2. Den „außerordentlichen" Revisionsrekurs stützt der Kläger darauf, dass das Rekursgericht die Präjudizialität und die über den Rechtsstreit hinausgehende Wirkung seines Feststellungsantrags unrichtig beurteilt habe. Absolute Unzulässigkeit liege nicht vor, weil der Bewertungsausspruch des Rekursgerichts unrichtig sei. Er habe in Wahrheit zwei Feststellungsanträge erhoben, deren (Zweifels-)Streitwerte zusammenzurechnen gewesen wären. Mit dieser Argumentation dringt er jedoch nicht durch.

2.1. Der Oberste Gerichtshof ist grundsätzlich an den nach § 500 Abs 2 Z 1 ZPO (hier iVm § 526 Abs 3 ZPO) zu treffenden Bewertungsausspruch des Gerichts zweiter Instanz gebunden (RIS-Justiz RS0042515); anderes gilt nur bei Verletzung von zwingenden Bewertungsvorschriften (RIS-Justiz RS0042450) und bei einer offenkundigen Über- oder Unterbewertung (RIS-Justiz RS0118748).

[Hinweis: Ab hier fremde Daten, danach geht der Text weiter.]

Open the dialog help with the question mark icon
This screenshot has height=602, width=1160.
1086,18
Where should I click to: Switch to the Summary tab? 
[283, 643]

2.2. Der Kläger stützt sich auf die unrichtige Anwendung von § 56 Abs 2 JN. Dabei verkennt er, dass weder die Bewertung durch den Kläger nach § 56 Abs 2 Satz 1 ZPO noch der Zweifelsstreitwert nach § 56 Abs 2 Satz 3 ZPO zwingende Bewertungsvorschriften im Sinn der oben dargestellten Rechtsprechung sind (RIS-Justiz RS0042450 [T1, T 2, T 6] zur Bewertung; RIS-Justiz RS0119818 und RS0042296 [T3] zum Zweifelsstreitwert). Auf die Frage, ob die beiden Teilbegehren getrennt zu bewerten und dann zusammenzurechnen sind, kommt es daher nicht an.

2.3. Gründe für eine offensichtliche Unterbewertung zeigt der Kläger nicht auf. Sie sind auch nicht erkennbar. Denn der Kläger führt nicht schlüssig aus, welche Bedeutung die begehrten Feststellungen, die ausschließlich die Wirksamkeit der Übertragung des Patents zwischen den Beklagten betreffen, für seine unabhängig davon gegen alle Beklagten bestehenden vertraglichen Ansprüche haben könnten. Sein Interesse an der (angeblichen) „Anfechtbarkeit" einer unentgeltlichen Verfügung stellt er nicht dar.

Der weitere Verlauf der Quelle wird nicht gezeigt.